Quote:

> I am wondering if anyone can help me.

> I am writing a program that models business processes. It has an interface

> similar to Rational Rose (Visual Modeler). I would like to be able to draw

> a connection between two objects.

[ ... ]

Quote:

> The connection should be from the edge of A to the edge of B using the edges

> of the objects closest to each other. All this is based on a straight line

> from the center of A to the center of B. Drawing a line from the center of

> A to the Center of B is no problem. The problem arises from drawing the

> line only to the EDGE of each object.

The suggestion you've already gotten, to draw the lines, then draw the

boxes over them is probably the simplest one, though it'll cause a

little bit of flicker as the box is drawn over the line.

I'd try that out first to find whether it's really bothersome -- my

guess is that it won't be a problem. If you decide it really is a

problem, you can do one of two basic things: you can set a clipping

region while you draw the line, so it won't be drawn except in the

proper area, or you can explicitly figure out the proper end-points

and only draw the line where you really want to.

Hopefully it'll only take a quick refresher in the geometry involved

to get you on the right track -- if you haven't taken a course in

geometry, you may find this hard to follow, but it's a bit much to try

to cover from the very beginning..

The usual formula for a line is y=mx+b. m is the slope and b is the y

intercept. Given a pair of points x1,y1 and x2,y2 (the centers of the

two squares in your case) you can find the slope between them as:

m=(y1-y2)/(x1-x2). Now we have to find b -- this is the value of y

for an x value of 0. Start by assuming that b=0, and figure out a

tentative value of y for x1: y0=m*x1. Now, the difference between y1

and y0 is the y intercept of the line: b = y1-(m*x1)
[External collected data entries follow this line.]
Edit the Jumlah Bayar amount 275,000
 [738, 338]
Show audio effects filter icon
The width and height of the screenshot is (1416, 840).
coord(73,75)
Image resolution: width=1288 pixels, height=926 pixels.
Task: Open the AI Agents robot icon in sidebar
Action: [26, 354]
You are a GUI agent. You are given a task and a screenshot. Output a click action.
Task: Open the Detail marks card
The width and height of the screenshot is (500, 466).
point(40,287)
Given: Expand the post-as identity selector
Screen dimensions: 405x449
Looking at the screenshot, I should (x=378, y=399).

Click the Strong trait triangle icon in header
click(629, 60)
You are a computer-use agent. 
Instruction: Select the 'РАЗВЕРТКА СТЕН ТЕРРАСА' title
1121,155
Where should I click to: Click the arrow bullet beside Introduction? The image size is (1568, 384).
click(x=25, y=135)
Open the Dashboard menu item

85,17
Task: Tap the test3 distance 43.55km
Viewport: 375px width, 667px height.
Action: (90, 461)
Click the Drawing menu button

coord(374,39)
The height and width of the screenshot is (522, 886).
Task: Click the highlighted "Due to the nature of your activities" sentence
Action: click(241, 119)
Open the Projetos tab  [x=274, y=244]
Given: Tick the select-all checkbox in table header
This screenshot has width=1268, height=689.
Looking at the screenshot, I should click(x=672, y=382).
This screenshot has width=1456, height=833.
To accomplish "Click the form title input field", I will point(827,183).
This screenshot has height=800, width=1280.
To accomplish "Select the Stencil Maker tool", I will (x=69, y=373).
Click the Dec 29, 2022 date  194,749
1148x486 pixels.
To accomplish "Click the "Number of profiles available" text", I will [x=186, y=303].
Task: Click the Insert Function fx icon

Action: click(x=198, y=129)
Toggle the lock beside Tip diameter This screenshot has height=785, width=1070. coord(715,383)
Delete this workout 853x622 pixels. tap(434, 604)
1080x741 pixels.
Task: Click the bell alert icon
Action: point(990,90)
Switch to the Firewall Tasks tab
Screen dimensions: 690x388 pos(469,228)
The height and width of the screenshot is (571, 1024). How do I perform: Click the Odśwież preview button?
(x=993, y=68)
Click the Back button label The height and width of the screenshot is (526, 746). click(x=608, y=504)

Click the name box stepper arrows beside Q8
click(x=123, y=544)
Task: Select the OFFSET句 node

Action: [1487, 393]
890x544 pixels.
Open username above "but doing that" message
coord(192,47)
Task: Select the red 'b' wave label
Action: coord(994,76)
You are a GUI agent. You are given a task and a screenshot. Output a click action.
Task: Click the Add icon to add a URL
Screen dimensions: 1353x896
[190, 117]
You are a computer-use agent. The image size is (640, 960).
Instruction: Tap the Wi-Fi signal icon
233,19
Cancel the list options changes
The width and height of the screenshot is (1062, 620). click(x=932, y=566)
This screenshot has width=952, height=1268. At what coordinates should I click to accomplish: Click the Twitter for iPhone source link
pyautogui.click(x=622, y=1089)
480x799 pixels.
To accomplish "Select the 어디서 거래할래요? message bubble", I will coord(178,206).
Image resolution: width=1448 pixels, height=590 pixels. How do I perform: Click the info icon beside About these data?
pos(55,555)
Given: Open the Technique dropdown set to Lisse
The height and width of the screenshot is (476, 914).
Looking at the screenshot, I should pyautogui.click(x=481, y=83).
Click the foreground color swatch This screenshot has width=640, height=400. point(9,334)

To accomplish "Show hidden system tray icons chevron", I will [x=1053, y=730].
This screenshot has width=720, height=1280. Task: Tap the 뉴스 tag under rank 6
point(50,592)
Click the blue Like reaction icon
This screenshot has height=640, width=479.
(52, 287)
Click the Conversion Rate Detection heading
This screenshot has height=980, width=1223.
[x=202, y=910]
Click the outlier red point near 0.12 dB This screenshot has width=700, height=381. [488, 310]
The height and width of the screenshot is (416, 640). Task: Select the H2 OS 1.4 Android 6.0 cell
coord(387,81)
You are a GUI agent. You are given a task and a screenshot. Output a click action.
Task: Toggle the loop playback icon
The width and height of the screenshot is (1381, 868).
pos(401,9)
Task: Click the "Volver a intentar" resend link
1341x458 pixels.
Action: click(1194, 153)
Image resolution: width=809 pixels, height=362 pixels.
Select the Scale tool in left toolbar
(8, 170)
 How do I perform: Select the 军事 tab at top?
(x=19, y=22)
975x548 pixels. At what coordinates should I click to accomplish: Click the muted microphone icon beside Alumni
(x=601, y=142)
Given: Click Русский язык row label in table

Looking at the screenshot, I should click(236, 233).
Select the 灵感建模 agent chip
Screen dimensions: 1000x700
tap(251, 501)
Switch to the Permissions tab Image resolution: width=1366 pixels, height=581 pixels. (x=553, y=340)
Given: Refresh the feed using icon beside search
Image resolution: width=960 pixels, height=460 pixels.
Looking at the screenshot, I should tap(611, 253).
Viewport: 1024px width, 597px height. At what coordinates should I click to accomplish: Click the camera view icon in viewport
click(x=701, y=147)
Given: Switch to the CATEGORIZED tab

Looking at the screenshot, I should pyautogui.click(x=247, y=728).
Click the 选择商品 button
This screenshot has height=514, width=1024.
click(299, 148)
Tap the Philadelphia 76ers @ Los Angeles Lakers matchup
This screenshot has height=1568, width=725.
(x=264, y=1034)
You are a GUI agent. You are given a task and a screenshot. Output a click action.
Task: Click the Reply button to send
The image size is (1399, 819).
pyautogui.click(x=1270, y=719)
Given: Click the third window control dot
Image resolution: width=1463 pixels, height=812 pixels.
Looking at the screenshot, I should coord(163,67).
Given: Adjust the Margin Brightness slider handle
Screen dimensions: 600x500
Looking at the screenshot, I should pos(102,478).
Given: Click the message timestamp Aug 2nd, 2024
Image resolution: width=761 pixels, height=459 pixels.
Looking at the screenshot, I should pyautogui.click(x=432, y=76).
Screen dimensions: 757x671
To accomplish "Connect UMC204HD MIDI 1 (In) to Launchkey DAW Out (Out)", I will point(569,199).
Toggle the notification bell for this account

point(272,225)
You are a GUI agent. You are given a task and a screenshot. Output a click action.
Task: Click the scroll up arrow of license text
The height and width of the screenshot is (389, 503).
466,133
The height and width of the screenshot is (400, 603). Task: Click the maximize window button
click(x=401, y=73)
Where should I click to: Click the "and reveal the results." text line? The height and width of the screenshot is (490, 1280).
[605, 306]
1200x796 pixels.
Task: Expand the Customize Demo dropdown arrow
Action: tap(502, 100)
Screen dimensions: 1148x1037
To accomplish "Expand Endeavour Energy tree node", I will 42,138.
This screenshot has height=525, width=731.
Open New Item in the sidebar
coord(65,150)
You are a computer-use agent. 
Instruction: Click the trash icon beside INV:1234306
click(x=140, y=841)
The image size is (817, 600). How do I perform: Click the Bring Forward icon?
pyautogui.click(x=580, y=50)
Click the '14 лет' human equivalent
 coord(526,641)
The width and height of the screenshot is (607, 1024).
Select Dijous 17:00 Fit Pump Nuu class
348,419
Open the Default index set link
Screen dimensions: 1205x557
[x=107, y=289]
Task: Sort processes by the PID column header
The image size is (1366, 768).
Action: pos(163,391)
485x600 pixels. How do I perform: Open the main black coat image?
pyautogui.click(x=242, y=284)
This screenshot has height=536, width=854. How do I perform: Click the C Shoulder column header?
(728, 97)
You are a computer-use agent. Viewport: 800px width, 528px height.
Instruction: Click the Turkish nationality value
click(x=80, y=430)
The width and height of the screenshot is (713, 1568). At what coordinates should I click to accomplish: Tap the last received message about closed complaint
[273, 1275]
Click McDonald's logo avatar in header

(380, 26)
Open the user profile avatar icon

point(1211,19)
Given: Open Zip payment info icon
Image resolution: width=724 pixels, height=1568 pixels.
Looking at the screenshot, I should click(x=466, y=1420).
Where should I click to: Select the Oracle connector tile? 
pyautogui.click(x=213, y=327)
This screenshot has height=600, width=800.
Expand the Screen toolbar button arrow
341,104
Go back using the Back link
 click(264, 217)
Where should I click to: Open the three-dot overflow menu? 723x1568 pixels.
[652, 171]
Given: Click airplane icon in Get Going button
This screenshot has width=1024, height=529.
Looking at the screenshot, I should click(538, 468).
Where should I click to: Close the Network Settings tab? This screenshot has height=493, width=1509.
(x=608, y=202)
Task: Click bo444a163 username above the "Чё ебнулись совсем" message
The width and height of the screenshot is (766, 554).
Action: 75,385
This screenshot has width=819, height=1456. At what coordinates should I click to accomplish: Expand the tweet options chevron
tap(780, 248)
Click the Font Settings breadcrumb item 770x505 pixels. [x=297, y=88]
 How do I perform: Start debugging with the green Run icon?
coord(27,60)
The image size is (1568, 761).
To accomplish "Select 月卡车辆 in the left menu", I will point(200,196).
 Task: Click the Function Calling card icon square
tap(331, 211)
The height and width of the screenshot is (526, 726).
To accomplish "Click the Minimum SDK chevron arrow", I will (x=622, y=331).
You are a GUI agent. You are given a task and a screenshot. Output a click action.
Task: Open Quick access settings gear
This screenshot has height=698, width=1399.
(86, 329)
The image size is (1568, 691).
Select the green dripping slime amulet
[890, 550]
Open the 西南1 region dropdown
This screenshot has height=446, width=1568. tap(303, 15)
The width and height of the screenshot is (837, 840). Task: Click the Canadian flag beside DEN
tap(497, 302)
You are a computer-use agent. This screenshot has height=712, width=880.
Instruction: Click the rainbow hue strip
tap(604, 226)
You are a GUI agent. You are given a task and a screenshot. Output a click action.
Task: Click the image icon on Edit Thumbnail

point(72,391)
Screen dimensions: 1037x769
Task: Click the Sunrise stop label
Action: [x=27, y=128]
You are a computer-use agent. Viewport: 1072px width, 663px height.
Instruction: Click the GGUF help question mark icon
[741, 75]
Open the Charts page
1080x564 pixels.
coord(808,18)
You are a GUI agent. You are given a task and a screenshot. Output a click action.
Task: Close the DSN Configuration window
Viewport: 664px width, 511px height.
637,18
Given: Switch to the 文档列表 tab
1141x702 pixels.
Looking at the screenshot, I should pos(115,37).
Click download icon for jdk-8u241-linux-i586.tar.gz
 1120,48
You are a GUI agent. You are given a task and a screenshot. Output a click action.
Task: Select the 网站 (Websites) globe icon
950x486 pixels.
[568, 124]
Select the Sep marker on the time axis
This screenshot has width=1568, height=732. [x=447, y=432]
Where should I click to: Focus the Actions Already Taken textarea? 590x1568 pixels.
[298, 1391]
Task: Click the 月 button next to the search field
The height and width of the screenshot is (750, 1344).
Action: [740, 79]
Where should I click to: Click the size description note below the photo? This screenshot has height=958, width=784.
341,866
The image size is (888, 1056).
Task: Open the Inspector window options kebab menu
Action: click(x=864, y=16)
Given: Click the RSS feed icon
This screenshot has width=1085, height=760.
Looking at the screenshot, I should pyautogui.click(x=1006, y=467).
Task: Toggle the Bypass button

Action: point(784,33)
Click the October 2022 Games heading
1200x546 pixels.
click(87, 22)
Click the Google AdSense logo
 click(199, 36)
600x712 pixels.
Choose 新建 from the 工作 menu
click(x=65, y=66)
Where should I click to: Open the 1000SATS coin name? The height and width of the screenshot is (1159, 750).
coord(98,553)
You don't need to worry much about the slopes for the lines in the

boxes: for horizontal lines it's 0 and for vertical lines it's

infinite. Likewise, a vertical line won't have a y intercept at all,

and a horizontal line will have a y intercept equal to its y value.

This makes life a bit easier to deal with: to find the intersection

between the sloped line and a horizontal line, you only have to figure

out the proper x value -- the y value is always the y value of the

horizontal line.

Likewise, for a vertical line you only have to figure out the y value.

We'll start with this case. Given a sloped line y=mx+b, we just

figure out the y value for the same x value as the vertical line.

Now there's one minor detail left: figuring out whether your sloped

line will intersect the horizontal or vertical boundary of the box.

There are a number of ways to do this, but the simplest is probably to

figure out the slope from the center of the box to each corner of the

box. The connecting line will normally have a slope between the

slopes of two of those lines, and it intersects the line connecting

the two corresponding corners. If it happens to be exactly the same

slope as one of those lines, it means the line will run exactly

through the corner, and you already know its exact end-point

coordinate (the coordinate of that corner). Note that as long as you

use a particular shape of box, you can pre-figure the slopes of these

four lines rather than re-figuring them every time you need to draw a

connecting line.